The results of measuring the expansion rate (maximum expansion rate) of the volume of the porous carbon upon adsorption of the substance for various substances are shown below. Benzene: 31% Toluene: 32% Xylene: 32% Chloroform: 31% Carbon tetrachloride: 29% Butanol: 27% Propanol: 26% Octane: 26% Heptane: 25% Cyclohexane: 24% Ethanol: 24% Hexane: 23% Pentane: 21% Methanol: 20%

[0022]

The method of the present invention has the following advantages. (A) It can be used in an apparatus having a relatively simple structure. (B) There are many types of gases that can be handled. (C) It is hardly affected by temperature and humidity. (D) The life of the absorber can be determined without removing the mask.

[Brief description of the drawings]

FIG. 1 is a schematic explanatory view of a method for detecting an absorption limit of an absorbent according to the present invention.

FIG. 2 is a schematic explanatory view of a method for detecting an absorption limit of an absorbent according to the present invention.

FIG. 3 is a schematic explanatory view of a method for detecting an absorption limit of an absorbent according to the present invention.

FIG. 4 is a schematic explanatory view of a method for detecting an absorption limit of an absorbent according to the present invention.

FIG. 5 is a schematic explanatory view of a method for detecting an absorption limit of an absorbent according to the present invention.
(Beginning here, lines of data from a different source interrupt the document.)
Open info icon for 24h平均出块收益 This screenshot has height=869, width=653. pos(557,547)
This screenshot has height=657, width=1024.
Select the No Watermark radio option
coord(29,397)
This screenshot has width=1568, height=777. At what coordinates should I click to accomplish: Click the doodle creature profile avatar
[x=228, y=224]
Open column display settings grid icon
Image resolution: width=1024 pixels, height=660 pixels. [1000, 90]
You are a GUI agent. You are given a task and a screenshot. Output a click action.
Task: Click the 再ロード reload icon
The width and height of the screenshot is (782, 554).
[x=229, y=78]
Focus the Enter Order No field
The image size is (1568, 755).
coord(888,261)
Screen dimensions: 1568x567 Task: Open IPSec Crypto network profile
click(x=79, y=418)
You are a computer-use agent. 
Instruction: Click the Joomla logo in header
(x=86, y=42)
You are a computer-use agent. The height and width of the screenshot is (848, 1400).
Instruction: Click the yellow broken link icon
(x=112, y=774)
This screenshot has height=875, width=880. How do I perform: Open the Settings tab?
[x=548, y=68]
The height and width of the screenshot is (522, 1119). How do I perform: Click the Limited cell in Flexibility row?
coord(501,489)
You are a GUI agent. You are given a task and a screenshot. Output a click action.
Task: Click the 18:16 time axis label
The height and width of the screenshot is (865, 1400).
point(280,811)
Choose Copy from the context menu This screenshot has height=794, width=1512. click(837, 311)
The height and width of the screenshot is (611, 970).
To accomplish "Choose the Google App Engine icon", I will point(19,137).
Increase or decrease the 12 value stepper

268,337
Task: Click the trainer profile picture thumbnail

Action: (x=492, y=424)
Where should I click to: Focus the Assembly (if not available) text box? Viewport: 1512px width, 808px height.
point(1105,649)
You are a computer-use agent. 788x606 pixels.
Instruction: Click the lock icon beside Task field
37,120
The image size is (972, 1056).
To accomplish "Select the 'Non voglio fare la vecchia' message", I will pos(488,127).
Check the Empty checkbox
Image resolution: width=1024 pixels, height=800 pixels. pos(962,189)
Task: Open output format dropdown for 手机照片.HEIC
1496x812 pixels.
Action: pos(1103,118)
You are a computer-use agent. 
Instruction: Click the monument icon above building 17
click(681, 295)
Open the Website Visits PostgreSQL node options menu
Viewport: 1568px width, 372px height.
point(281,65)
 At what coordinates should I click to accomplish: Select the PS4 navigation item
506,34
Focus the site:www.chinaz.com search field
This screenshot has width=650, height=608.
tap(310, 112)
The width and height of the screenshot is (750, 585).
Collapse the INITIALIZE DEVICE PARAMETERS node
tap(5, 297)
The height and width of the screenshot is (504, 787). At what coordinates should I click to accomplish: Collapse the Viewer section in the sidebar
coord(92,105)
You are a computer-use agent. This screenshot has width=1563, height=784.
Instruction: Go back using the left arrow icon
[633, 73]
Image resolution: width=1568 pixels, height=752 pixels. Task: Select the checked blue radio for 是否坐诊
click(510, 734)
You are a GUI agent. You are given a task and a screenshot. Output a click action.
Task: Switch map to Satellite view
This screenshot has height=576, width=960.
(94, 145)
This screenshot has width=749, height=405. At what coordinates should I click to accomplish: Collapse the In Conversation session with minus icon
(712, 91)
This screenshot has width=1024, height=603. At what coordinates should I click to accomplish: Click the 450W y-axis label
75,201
Continuation of the front page (56) References JP-A-57-166172 (JP, A) JP-A-56-89056 (JP, A) JP-A-60-217205 (JP, A) JP-A-57-125760 (JP, A) JP-A-2-150758 (JP, A) JP-A-55-147123 (JP, A) JP-A-4-80554 (JP, U) (58) Fields investigated (Int. Cl. ⁷ , DB G01N 19/10 A62B 18/02 G01N 7/04 JICST file (JOIS)

Claims (8)

(57) [Claims] 1. A method for detecting an absorption limit of a gaseous substance to an absorbent, the method comprising: exposing porous carbon, which expands in volume when absorbing the gaseous substance, to the gaseous substance together with the absorbent; A method of detecting the absorption limit of the absorbent from the degree of expansion of the volume of the porous carbon. 2. The method according to claim 1, wherein the porous carbon that expands in volume when absorbing a gaseous substance is an ester carbonized porous carbon. 3. The method according to claim 1, wherein the gaseous substance is a gaseous organic or inorganic compound. 4. The method according to claim 1, wherein the degree of expansion of the volume of the porous carbon is measured physically or chemically. 5. The method according to claim 4, wherein the physical measurement of the degree of expansion of the volume of the porous carbon is performed by opening and closing electrical contacts. 6. The method according to claim 4, wherein the physical measurement of the degree of expansion of the volume of the porous carbon is performed using a pressure sensor. 7. The method according to claim 4, wherein the chemical measurement of the degree of expansion of the volume of the porous carbon is performed using pressure-sensitive paper. 8. The method of claim 1, wherein the degree of volume expansion of the porous carbon is visually sensed.